I'm sorry, I literally cannot feel sorry for you, my husband has done this to me and it has broken me and the kids,if you were the other woman in my world I would want you to feel every ounce of that guilt.
To have affairs in my mind is unforgivable.he should have left her before the affair started and how you could have an affair knowing the hurt you would cause is beyond me.sorry that's just my opinion.

Difficultyear2015 · 05/11/2016 09:00

In my experience I've never known a man to leave a marriage or long term relationship, know matter how toxic it has become, until his head has been well and truly turned about for him to be confident that he will have another bed to sleep in soon enough.

That doesn't mean to say he will go and leap straight into living with another women immediately

He may try to make out his head hasn't been turned and live alone for a while to save face

The ex wives and ex partners may be in blissful ignorance in these cases, believing their other halfs have left of their own doing with no third party involved

The suggestion that men should have left before the affair / relationship started is something that in my opinion doesn't happen.

I'd be very happy to be proven wrong here though. But sadly know one would really ever know as the secrets and lies they would go to to cover up a secret partner is their main priority.
Men don't like coming off as the bady and prefer to be seen as the injured party or victim and may make out instead that their ex partner was abusive or had some personality disorder

They may even end up believing this themselves

Difficultyear2015 · 05/11/2016 09:02

Apologies for the rogue 'know's' where I should have written 'no'

arwenearlythereyet · 05/11/2016 09:10

Hi OP.

I met my DH when I was in a LTR with someone. No kids, but lying to my then boyfriend and leaving him for now DH destroyed him, friendship circles and I will now have to live with the guilt forever. I can never forgive myself for acting as I did.

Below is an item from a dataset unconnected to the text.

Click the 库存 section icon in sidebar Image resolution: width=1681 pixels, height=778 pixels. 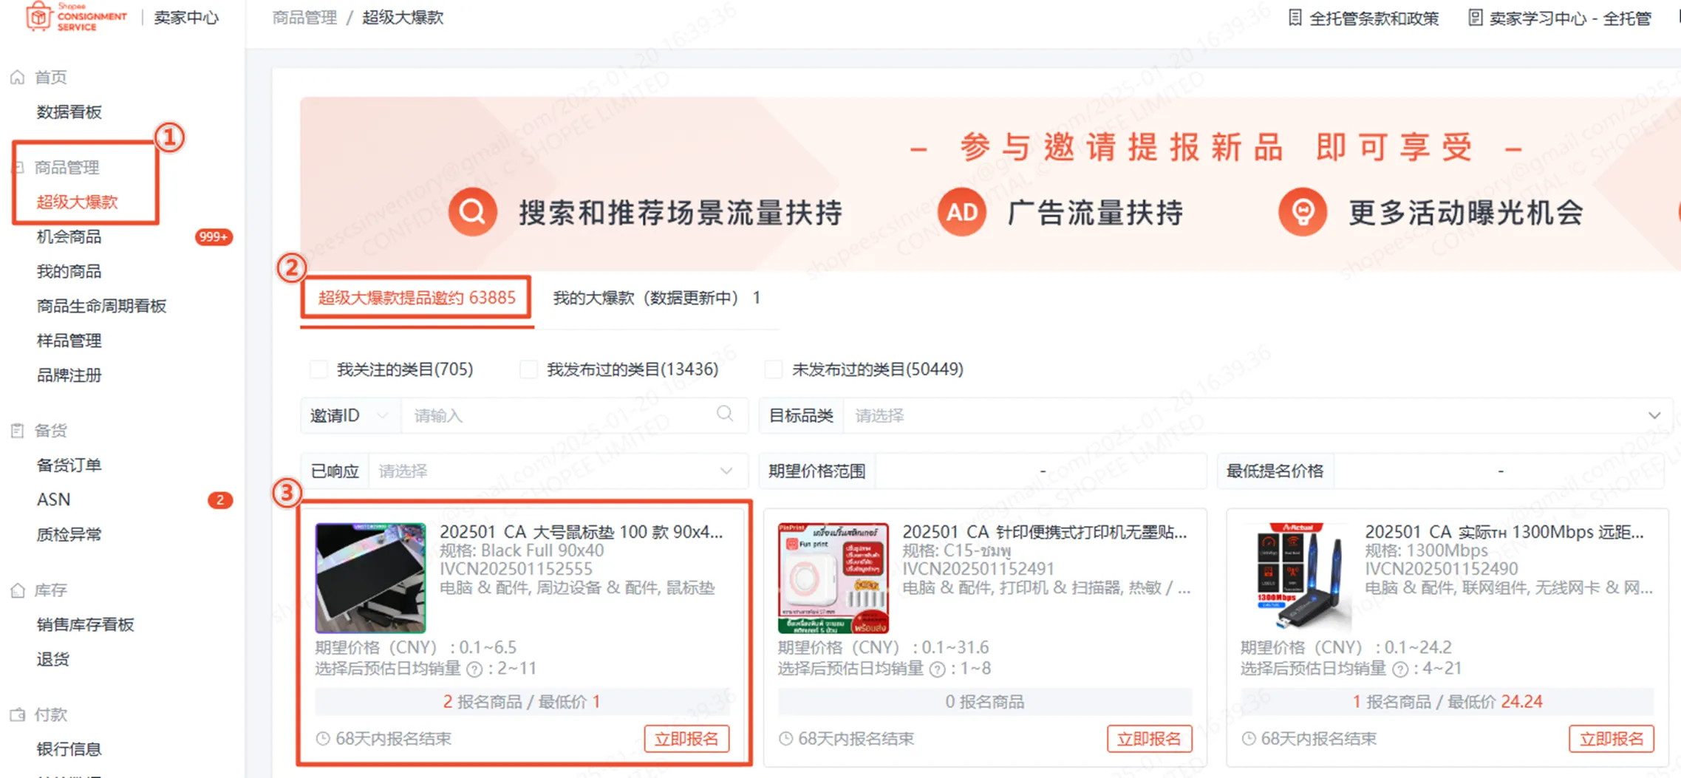16,590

That said, DH and I are happy together now, and my old boyfriend is too - lots of water under the bridge. But thank GOD there were no children involved.

Look, it's selfish and dishonest and cruel, what you both did - and I understand it. But if you love him, you have to keep going and work your arse off to get past that and build something. You're just starting from a much harder place than many others.

Good luck.

GrinchyMcGrincherson · 05/11/2016 09:48

I know two couples who started out as affairs still going.

One she was the OW but she had no clue until he left the marriage and fessed up. They've been together a long time now and are happy but the marriage he left was an affair marriage also but obviously didn't last. (again in that marriage the OW had no clue until it was too late. For this reason she didn't blame the new OW when he did it to her. I think this has probably helped the current marriage last.)

Another she had OM. She should have got out much sooner but was young with DC and the circumstances were difficult. She got out after a few months and is very happily married to the OM and has been for years. She lost a lot along the way though.

I also know a string of people who have been hurt by affairs and struggled to recover, many failed relationships born out of affairs and some amazing kids who lost a parent because they fucked off and didn't look back.

NickiFury · 05/11/2016 09:54

I haven't dropped 7Ibs in 10 days in weight due to the stress of what i feel (btw I weighed 8 stone before & I am 5'7")

Impossible.

Funny how these attacks of the guilts only start after the affair isn't it when they see how much everyone hates them for it. Never while it's going on.

In answer to your question, I think it can work out, has as much a chance as any other long term relationship really and unlike many others on here I think there are times when an Exit Affair is the only thing that gives someone the strength to leave a very unhappy relationship.

Also I do think there is a danger when you leave a relationship in that way that it is purely a temporary high and the person leaving won't want to "settle" for you - you were a means to an end iyswim?

Not sure why you've posted here though, you will have known you'd get slated on this particular forum.